Dies manifestiert sich nicht zuletzt darin, dass der abgelehnte Richter – ausweislich der Sitzungsniederschrift vom 24. November 2011 (GA 52 f.) – den Parteien mitgeteilt hat, dass nach seiner Auffassung der hiesige Rechtsstreit nicht die eigentliche Ursache der Auseinandersetzung betreffe. Diese liege vielmehr in dem Streit zwischen den beiden Gesellschaftern über die Trennungsvereinbarung begründet, weswegen es angezeigt sei, eine gütliche Einigung hierüber anzustreben.“

Ok, natürlich muss ich eine Äußerung immer im Gesamtzusammenhang sehen. Ab – darauf wird im Strafverfahren in der Rechtsprechung des BGH übrigens auch abgestellt. Aber: Ist die vom OLG als „saloppe bis derbe Redensart“ zugelassene Begründung nicht ein wenig dünn? Die Äußerung ist „ersichtlich von der Enttäuschung des abgelehnten Richters darüber geprägt, dass …“? Das trägt m.E. nicht. Ein Richter hat nicht enttäuscht zu sein und wenn, dann hat er seine Enttäuschung zu (er)tragen. Jedenfalls berechtigt sie ihn m.E. nicht zu einer „saloppen und derben Redensart“.

Und wenn man sich schon so äußert, dann sollte man aber auch die Möglichkeit einer Entschuldigung sehen/ergreifen: Aber dazu hat es nicht gereicht. Denn – so heißt es im Beschluss:  „In diesem Zusammenhang sei auch zu berücksichtigen, dass der abgelehnte Richter auch in der Folge – und somit nach reiflicher Überlegung – an seiner unangemessenen Äußerung festgehalten habe (aaO).“ Eben, spätestens da war Schluss.
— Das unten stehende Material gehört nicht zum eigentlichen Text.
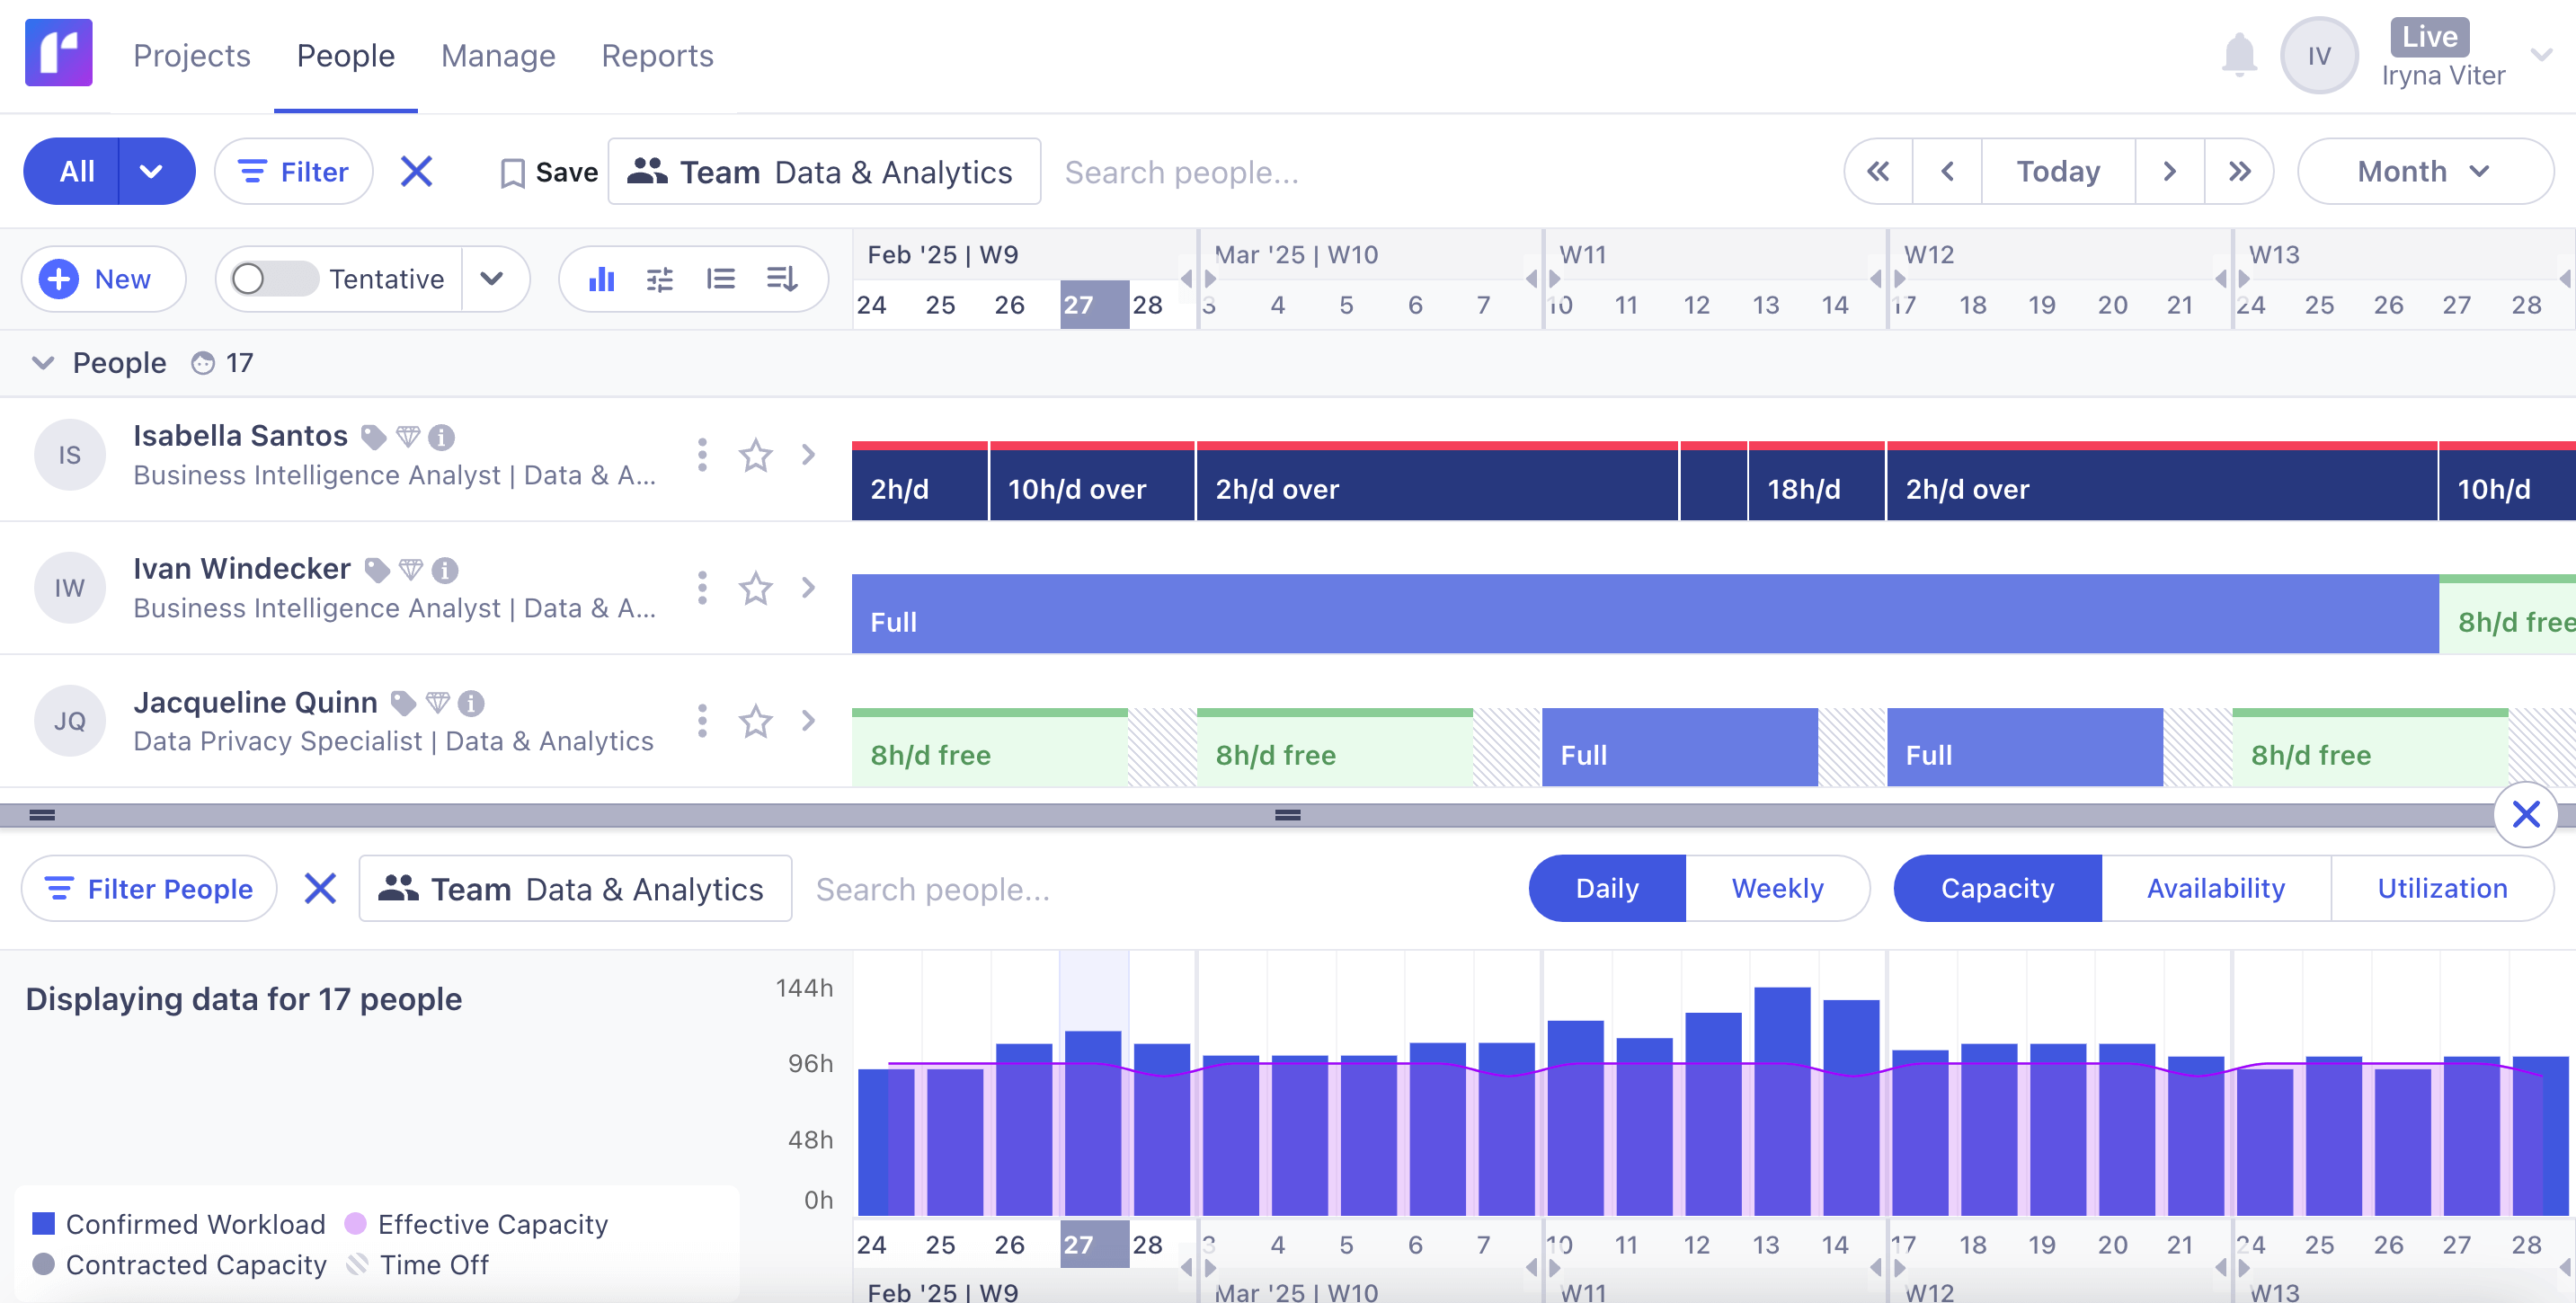The image size is (2576, 1303).
Task: Click the Confirmed Workload legend swatch
Action: point(43,1223)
Mich hat die Entscheidung jedenfalls erstaunt und ich habe mich gefragt, wie wohl reagiert würde, wenn eine enttäuschte Partei geäußert hätte, das „Gericht ziehe den Schwanz ein. §§ 176 ff. GVG lassen grüßen. Mir sind übrigens bei den Aktualisierungsarbeiten für meine beiden Handbücher, Hauptverhandlung und Ermittlungsverfahren, mehrere so großzügige Entscheidungen begegnet. Also starten wir demnächst mal eine Reihe: Was ein Gericht alles sagen darf.